Excerpted text ::
View Full Version : Could You Make Mine Sound Like Darth Vader?


Zorro
10-14-2009, 02:27 PM
Hybrid Cars May Include Fake Vroom for Safety

By JIM MOTAVALLI Published: October 13, 2009

For decades, automakers have been on a quest to make cars quieter: an auto that purrs, and glides almost silently in traffic.

They have finally succeeded. Plug-in hybrid and electric cars (http://topics.nytimes.com/top/reference/timestopics/subjects/e/electric_vehicles/index.html?&inline=nyt-classifier), it turns out, not only reduce air pollution, they cut noise pollution as well with their whisper-quiet motors. But that has created a different problem. They aren’t noisy enough.

So safety experts, worried that hybrids pose a threat if pedestrians, children and others can’t hear them approaching, want automakers to supply some digitally enhanced vroom. Indeed, just as cellphones have ring tones, “car tones” may not be far behind — an option for owners of electric vehicles to choose the sound their cars emit.

Working with Hollywood special-effects wizards, some hybrid auto companies have started tinkering in sound studios, rather than machine shops, to customize engine noises. The Fisker Karma, an $87,900 plug-in hybrid expected to go on sale next year, will emit a sound — pumped out of speakers in the bumpers — that the company founder, Henrik Fisker, describes as “a cross between a starship and a Formula One (http://topics.nytimes.com/top/reference/timestopics/organizations/f/formula_one/index.html?inline=nyt-org) car.”

Nissan is also consulting with the film industry on sounds that could be emitted by its forthcoming Leaf battery-electric vehicle, while Toyota (http://topics.nytimes.com/top/news/business/companies/toyota_motor_corporation/index.html?inline=nyt-org) has been working with the National Highway Traffic Safety Administration (http://topics.nytimes.com/top/reference/timestopics/organizations/n/national_highway_traffic_safety_administration/index.html?inline=nyt-org), the National Federation of the Blind and the Society of Automotive Engineers on sounds for electric vehicles.

“One possibility is choosing your own noise,” said Nathalie Bauters, a spokeswoman for BMW (http://topics.nytimes.com/top/news/business/companies/bayerische_motoren_werke_ag/index.html?inline=nyt-org)’s Mini division, who added that such technology could be added to one of BMW’s electric vehicles in the future.

The notion that battery E.V.’s and plug-in hybrids might be too quiet has gained backing in Congress, among federal regulators and on the Internet. The Pedestrian Safety Enhancement Act of 2009, introduced early this year, would require a federal safety standard to protect pedestrians from ultra-quiet cars.

Karen Aldana, a spokeswoman for traffic safety agency, which is also working on the issue, said, “We’re looking at data on noise and E.V. safety, but manufacturers are starting to address it voluntarily.”

Requests ::
1. For each statement, say yes or no on whether the article on hybrid car sounds agrees with it, and quote the words of the article that decide it. (a) The Fisker Karma is expected to go on sale next year. (b) The Fisker Karma's sound will come from speakers in its bumpers. (c) Toyota is consulting with the film industry on sounds for the Leaf.
2. According to the article on hybrid car sounds, why do safety experts want automakers to supply digitally enhanced vroom? Answer in one to three sentences.
3. Write out the article on hybrid car sounds from "By JIM MOTAVALLI" to "aren’t noisy enough.".

Material ::

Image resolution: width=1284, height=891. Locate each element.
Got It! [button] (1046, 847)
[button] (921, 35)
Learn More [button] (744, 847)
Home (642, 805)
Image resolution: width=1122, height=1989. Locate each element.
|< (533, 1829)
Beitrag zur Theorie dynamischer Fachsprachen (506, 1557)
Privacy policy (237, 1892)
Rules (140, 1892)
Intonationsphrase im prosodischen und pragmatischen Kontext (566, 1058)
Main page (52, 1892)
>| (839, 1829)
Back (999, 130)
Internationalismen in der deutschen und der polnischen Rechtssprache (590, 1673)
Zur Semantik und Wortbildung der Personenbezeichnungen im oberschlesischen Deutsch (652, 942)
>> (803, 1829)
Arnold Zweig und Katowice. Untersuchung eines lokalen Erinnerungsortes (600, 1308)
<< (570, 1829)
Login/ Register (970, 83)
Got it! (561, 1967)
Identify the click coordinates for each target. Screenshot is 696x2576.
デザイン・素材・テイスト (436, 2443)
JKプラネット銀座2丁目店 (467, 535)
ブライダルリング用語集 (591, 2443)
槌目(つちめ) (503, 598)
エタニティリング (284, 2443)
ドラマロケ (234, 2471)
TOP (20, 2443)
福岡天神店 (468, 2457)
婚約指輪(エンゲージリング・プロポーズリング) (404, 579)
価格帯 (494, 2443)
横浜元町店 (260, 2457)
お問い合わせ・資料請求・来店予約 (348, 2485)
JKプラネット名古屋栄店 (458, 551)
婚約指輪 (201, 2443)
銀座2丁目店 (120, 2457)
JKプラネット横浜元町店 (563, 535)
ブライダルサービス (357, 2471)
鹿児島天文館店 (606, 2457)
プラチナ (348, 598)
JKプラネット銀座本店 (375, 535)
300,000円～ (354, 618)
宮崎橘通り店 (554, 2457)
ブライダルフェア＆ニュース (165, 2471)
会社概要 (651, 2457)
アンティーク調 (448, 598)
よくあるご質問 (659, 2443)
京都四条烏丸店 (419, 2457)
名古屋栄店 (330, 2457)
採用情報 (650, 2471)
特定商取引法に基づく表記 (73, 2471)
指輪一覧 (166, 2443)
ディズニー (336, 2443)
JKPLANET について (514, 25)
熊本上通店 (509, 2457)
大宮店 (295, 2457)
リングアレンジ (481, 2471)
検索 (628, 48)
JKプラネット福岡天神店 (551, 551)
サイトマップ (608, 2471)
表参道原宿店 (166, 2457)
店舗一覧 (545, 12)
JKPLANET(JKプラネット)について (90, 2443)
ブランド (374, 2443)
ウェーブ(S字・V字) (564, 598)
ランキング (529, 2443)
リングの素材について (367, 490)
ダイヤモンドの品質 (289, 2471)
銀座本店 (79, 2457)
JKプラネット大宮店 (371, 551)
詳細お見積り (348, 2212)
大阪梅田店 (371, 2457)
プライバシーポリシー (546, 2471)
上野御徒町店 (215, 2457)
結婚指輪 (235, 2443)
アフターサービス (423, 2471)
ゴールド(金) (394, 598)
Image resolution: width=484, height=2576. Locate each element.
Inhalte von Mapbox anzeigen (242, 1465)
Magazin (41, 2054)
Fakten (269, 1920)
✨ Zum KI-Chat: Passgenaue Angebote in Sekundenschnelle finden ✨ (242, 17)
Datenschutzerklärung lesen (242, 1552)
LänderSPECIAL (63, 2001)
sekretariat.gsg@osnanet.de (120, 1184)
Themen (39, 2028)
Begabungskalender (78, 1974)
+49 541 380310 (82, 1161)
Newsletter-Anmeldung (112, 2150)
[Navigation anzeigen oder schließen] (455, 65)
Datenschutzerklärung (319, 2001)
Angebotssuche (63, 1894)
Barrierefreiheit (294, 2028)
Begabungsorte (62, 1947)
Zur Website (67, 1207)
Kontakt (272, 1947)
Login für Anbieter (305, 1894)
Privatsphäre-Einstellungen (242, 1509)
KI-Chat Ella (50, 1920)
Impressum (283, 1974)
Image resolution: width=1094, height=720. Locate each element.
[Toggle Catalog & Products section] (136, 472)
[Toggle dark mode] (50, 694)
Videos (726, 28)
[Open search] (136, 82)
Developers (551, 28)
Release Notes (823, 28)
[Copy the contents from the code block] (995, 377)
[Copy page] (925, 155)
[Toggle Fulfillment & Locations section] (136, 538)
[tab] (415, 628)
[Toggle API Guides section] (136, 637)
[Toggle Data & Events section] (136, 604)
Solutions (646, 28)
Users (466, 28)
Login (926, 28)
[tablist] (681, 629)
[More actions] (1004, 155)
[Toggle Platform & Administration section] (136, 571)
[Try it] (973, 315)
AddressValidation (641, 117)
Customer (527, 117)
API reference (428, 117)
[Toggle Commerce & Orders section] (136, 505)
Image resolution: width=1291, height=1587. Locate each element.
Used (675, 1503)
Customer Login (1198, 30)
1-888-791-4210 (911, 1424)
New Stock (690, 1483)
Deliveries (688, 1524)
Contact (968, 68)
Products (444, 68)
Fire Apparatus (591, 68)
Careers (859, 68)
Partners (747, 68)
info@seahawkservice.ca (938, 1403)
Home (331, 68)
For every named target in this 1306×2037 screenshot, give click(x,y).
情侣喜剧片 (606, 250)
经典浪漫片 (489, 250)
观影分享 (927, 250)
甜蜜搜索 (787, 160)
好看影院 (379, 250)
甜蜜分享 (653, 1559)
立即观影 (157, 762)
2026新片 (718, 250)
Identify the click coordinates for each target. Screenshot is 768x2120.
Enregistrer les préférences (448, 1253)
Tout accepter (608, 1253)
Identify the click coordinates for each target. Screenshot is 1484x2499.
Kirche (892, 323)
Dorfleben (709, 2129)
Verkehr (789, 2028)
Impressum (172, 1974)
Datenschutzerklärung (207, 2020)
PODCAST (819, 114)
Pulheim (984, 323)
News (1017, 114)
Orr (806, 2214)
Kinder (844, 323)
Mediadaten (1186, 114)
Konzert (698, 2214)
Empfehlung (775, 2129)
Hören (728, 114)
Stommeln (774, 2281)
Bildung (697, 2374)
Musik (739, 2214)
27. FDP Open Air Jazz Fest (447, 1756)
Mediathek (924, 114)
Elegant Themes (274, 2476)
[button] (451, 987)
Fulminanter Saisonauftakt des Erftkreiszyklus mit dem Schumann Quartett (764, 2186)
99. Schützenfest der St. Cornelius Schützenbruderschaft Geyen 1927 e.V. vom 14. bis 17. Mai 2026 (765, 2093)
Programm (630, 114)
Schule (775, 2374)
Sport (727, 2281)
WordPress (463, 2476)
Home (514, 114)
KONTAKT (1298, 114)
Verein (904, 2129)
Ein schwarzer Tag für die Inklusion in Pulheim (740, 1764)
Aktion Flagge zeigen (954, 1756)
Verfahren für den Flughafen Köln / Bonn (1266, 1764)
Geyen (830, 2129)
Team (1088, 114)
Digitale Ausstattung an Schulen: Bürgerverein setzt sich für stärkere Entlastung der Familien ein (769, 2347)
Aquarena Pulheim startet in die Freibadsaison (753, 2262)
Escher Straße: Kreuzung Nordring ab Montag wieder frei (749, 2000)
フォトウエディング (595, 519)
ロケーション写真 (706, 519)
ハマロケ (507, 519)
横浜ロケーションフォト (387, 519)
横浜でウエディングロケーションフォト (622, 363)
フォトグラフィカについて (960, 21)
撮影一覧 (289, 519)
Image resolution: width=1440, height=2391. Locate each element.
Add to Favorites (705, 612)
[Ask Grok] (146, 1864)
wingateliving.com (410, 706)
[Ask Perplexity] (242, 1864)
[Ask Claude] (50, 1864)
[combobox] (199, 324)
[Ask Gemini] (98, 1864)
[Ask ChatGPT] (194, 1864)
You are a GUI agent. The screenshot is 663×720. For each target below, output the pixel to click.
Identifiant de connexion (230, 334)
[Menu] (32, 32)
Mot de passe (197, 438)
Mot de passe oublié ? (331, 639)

Answers by task ::
1.
(a) Yes: "The Fisker Karma, an $87,900 plug-in hybrid expected to go on sale next year"
(b) Yes: "pumped out of speakers in the bumpers"
(c) No: "Nissan is also consulting with the film industry on sounds that could be emitted by its forthcoming Leaf battery-electric vehicle"

2. Plug-in hybrid and electric cars have whisper-quiet motors. Safety experts worry that these cars pose a threat if pedestrians, children and others can't hear them approaching.

3.
By JIM MOTAVALLI Published: October 13, 2009

For decades, automakers have been on a quest to make cars quieter: an auto that purrs, and glides almost silently in traffic.

They have finally succeeded. Plug-in hybrid and electric cars (http://topics.nytimes.com/top/reference/timestopics/subjects/e/electric_vehicles/index.html?&inline=nyt-classifier), it turns out, not only reduce air pollution, they cut noise pollution as well with their whisper-quiet motors. But that has created a different problem. They aren’t noisy enough.